Пастернаку не повезло: история с публикацией романа пришлась на время «похолодания» после «оттепели». Напуганное венгерскими событиями хрущёвское руководство дало задний ход. Чуть позже - в 1961-1963 годах - всё, вероятно, произошло бы по-другому. В это время уже на Ленинскую премию выдвигали Солженицына. Однако ни Пастернак, ни его издатели вовсе не собирались причинять СССР какой-то ущерб. Пастернак до последнего момента был уверен, что роман будет издан на родине - вносил какие-то изменения, редактировал. Ещё до появления итальянского издания несколько глав «Доктора Живаго» были опубликованы в Польше, и Пастернак подписал договор о полном издании. Роман собиралась печатать даже Чехословакия (кроме Албании это была единственная соцстрана в Европе, где в то время ещё не было процесса десталинизации, что потом стало одной из причин «Пражской весны»), Пастернак и с чехами подписал договор. Ничего страшного он не видел первоначально и в итальянском издании. Сначала он просто хотел ускорить продвижение романа в Европе («пусть переводят»), пока ожидается публикация в Москве, чтобы не терять время.
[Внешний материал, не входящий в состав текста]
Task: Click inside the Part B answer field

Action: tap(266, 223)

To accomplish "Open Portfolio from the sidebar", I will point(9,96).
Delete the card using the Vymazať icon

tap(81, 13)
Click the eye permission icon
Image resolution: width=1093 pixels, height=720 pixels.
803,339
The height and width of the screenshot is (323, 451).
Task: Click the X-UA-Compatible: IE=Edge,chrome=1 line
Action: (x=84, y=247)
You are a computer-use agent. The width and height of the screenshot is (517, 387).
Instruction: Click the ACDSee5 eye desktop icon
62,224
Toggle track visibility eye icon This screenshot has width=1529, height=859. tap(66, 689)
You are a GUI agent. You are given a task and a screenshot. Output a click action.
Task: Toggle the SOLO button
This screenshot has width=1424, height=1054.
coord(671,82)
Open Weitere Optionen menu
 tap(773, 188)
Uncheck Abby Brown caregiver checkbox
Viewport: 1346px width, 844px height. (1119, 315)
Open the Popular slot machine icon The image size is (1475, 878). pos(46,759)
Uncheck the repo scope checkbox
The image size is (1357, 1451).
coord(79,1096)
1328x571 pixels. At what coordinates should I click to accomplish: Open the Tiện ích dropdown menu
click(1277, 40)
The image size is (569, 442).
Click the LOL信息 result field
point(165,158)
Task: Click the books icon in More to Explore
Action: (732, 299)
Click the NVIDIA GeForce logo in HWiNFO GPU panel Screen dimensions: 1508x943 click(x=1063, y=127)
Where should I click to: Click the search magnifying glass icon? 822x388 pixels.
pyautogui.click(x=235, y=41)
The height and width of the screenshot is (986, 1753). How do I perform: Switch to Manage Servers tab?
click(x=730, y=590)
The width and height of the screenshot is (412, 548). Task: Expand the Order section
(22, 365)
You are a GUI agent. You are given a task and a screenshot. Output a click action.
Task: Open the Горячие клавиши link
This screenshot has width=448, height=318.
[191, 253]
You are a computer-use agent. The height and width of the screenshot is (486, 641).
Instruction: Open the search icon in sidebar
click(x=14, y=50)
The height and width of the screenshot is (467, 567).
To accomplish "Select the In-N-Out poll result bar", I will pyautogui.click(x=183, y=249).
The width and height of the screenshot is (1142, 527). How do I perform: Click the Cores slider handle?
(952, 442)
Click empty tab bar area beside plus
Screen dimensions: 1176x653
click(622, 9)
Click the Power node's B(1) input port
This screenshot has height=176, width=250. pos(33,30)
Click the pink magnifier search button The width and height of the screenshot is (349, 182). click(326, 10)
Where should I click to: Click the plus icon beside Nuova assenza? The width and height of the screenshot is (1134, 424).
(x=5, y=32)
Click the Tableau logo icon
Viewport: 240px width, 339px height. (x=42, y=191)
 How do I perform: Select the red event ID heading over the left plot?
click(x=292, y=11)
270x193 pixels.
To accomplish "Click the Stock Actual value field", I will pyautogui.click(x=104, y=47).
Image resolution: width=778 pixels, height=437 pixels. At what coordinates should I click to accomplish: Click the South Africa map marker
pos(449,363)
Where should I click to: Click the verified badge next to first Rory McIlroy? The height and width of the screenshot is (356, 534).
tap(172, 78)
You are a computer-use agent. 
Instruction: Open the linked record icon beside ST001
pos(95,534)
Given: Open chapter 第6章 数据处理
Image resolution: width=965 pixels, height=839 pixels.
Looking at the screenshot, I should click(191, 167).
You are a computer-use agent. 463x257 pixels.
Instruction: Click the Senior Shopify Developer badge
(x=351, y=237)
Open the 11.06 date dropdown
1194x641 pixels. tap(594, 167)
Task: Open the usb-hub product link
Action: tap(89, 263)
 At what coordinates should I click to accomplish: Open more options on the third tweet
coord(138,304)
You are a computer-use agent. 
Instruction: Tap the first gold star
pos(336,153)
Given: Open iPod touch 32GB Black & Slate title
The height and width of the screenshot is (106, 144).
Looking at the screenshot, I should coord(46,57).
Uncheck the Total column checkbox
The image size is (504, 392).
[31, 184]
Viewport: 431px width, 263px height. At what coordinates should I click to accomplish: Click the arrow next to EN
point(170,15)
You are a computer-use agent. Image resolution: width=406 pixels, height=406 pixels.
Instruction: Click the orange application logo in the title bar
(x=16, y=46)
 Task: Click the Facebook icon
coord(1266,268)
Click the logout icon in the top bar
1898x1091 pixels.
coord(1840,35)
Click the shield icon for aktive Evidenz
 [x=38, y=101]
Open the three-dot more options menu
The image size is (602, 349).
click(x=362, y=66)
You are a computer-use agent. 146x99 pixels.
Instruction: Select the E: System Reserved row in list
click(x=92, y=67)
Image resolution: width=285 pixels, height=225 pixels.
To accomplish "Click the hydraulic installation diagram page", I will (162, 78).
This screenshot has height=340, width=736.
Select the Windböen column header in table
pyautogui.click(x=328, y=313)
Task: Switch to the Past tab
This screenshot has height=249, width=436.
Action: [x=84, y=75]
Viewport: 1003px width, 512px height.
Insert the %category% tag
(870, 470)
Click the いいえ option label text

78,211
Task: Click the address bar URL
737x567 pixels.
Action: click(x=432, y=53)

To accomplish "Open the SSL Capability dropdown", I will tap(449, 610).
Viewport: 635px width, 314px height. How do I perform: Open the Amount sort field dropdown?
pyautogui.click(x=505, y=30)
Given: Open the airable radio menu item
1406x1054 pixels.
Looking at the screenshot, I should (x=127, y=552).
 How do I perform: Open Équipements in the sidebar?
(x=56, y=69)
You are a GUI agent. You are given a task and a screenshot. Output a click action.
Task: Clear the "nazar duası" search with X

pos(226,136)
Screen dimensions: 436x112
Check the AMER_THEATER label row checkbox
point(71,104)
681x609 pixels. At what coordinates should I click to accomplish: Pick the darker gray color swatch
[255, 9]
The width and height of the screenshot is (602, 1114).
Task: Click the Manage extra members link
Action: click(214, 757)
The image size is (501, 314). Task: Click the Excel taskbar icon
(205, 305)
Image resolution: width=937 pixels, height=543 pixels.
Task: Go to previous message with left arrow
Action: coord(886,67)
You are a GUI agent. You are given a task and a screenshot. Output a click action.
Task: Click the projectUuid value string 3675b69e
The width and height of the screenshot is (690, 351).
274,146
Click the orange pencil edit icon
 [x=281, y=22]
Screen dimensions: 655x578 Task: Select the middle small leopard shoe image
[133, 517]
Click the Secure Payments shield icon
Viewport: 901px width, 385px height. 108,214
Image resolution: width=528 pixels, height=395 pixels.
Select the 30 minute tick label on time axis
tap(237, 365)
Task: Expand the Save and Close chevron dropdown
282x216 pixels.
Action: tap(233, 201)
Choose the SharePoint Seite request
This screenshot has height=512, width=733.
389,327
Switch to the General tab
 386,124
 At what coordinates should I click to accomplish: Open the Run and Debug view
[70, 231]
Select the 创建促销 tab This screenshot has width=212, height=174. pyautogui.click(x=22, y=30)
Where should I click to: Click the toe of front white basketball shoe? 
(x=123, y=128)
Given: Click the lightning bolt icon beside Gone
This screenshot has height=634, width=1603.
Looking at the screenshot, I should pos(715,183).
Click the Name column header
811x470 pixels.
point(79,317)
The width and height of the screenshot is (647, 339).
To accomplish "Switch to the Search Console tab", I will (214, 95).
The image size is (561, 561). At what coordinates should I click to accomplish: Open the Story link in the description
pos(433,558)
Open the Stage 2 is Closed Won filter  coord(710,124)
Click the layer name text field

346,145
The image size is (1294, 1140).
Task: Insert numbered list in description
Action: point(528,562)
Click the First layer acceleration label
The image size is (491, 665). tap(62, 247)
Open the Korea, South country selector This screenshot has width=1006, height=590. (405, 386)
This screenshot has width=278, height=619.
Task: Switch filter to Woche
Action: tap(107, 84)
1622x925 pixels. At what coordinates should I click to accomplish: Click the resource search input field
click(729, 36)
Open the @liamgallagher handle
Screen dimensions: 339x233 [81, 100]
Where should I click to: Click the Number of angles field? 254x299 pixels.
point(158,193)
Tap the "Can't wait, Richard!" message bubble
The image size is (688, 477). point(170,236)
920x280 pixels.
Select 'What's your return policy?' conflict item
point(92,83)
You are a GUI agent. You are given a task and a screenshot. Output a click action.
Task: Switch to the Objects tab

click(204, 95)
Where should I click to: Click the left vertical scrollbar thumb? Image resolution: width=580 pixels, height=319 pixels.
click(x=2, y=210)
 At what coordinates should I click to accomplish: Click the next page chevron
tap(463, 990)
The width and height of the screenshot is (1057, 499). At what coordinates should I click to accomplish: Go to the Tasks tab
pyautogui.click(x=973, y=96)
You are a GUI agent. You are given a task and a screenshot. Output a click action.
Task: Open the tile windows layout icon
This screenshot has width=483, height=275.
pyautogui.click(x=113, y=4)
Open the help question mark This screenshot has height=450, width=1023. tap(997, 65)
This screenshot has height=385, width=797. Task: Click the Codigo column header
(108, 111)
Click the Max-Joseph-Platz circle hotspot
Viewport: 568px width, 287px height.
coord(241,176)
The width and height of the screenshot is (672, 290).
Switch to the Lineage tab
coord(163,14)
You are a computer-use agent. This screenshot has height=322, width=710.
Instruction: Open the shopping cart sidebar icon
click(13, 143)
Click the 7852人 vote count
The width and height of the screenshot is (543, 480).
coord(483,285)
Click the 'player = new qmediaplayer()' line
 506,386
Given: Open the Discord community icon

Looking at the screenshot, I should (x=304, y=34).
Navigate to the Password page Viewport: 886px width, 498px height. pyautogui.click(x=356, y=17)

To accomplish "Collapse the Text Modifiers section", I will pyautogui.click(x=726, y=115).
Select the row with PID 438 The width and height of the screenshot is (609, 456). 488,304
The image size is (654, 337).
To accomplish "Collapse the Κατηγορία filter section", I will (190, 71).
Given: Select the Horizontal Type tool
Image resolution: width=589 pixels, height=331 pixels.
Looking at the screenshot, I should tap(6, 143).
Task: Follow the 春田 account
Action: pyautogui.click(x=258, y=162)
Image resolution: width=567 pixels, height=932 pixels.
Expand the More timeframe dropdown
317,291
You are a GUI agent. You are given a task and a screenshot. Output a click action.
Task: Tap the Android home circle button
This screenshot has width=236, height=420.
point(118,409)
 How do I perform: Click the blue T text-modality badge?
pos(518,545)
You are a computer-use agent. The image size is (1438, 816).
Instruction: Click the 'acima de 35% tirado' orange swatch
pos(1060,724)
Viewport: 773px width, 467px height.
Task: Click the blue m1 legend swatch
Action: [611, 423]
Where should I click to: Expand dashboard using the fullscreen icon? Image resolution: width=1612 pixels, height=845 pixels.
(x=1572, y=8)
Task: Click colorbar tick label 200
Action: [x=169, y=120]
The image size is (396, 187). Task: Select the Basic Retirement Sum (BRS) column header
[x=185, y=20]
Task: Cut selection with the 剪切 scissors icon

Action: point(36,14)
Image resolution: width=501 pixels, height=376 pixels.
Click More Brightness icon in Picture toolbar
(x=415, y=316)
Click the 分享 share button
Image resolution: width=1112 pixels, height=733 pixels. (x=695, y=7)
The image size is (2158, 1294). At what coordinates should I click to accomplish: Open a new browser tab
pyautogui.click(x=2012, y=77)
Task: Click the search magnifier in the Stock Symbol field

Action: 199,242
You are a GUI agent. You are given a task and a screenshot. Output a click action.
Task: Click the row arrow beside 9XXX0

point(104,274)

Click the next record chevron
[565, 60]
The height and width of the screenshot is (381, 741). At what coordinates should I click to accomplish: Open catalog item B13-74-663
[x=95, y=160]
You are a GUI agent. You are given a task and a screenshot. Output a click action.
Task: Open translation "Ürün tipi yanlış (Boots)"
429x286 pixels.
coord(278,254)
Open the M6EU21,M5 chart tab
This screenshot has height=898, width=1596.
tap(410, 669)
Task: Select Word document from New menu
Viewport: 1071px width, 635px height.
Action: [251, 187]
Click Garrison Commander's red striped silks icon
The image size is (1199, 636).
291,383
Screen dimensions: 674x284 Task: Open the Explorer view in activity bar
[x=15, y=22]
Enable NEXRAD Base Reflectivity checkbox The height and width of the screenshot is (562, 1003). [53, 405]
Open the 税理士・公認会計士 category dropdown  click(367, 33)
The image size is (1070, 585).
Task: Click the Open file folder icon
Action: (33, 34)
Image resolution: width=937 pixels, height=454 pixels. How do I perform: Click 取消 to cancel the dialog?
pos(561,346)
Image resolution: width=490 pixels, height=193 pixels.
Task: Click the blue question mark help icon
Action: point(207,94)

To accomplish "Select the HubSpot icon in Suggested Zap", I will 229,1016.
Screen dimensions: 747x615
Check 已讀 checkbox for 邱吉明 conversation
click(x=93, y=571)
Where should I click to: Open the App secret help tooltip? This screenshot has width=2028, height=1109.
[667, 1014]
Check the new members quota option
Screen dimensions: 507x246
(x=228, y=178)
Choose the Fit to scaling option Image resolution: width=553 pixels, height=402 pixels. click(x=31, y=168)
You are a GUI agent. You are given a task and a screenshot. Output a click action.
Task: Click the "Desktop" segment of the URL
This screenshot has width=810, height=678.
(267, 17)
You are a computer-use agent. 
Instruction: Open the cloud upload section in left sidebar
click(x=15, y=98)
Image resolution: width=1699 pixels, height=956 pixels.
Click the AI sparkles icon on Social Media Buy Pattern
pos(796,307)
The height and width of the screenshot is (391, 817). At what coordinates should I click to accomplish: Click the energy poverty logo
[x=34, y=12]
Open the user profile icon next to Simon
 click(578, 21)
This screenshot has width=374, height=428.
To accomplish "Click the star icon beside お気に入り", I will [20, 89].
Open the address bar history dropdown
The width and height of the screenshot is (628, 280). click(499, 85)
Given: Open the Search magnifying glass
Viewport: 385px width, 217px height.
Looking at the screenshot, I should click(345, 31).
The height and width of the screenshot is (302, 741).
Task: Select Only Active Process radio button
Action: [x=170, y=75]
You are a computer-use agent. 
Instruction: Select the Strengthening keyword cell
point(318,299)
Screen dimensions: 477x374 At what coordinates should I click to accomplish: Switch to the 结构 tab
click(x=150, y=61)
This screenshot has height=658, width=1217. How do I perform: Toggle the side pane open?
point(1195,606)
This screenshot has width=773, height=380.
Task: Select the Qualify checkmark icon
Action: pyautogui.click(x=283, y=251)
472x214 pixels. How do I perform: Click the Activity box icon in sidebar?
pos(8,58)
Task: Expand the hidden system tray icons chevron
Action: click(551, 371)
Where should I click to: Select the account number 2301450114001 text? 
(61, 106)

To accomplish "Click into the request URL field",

Рукопись для издательства Фельтринелли он передал через итальянского журналиста-коммуниста, вообще работавшего в советском агитпропе (в итальянской редакции Московского радио, вещавшего на Италию) Серджо Д’Анджело. В изданной в Москве в 2007 году книге «Дело Пастернака: воспоминания очевидца» он писал: «Я был убеждён, что книга выйдет в Советском Союзе, и хотел, чтобы первым западным издателем романа Пастернака был Фельтринелли - богатейший издатель, но при этом коммунист. Я тогда тоже был искренним коммунистом, уважал своих советских коллег и ни в коем случае не хотел нарушать никаких порядков».

Это было крупнейшее коммунистическое издательство в Европе. Его владелец мультимиллионер Джанджакомо Фельтринелли ещё подростком стал коммунистом и ушёл в партизаны, воевал вместе с руководителями компартии, с которыми лично дружил (включая нынешнего Президента Италии Дж. Наполетано). Он создал крупнейшую библиотеку коммунистической литературы (там было даже три полных комплекта ленинской «Искры»), сеть книжных магазинов (она существует до сих пор), издавал советских вождей. Фельтринелли был настоящим революционером. Позже он порвал с компартией, обвинив её в примиренчестве с капитализмом, стал поддерживать Хо Ши Мина, Мао Цзедуна, Фиделя Кастро, Че Гевару, с которым тоже дружил, в конце концов связался с террористами из «Красных бригад» и сам погиб, закладывая взрывчатку для теракта.

Фельтринелли, как и многим, роман Пастернака не понравился (Анна Ахматова назвала его «гениальной неудачей»), но он всё же, несмотря на просьбы своих старших боевых товарищей - заместителей генсека ЦК ИКП Луиджи Лонго и Пьетро Секкья, его опубликовал. В романе, сложно и вязко написанном, нет ничего контрреволюционного. Гениальный роман другого нобелевского лауреата Михаила Шолохова «Тихий Дон» во много раз превосходит «Доктора Живаго» по степени обличения большевизма. Прав был Хрущёв на пенсии: если бы опубликовали в СССР роман, «ничего бы не произошло». А если бы Хрущёв поздравил Пастернака с Нобелевской премией и повторил слова Бухарина из доклада на первом съезде писателей о том, что «Пастернак крупнейший поэт современности», то, наверное, история советской литературы второй половины ХХ века была бы иной.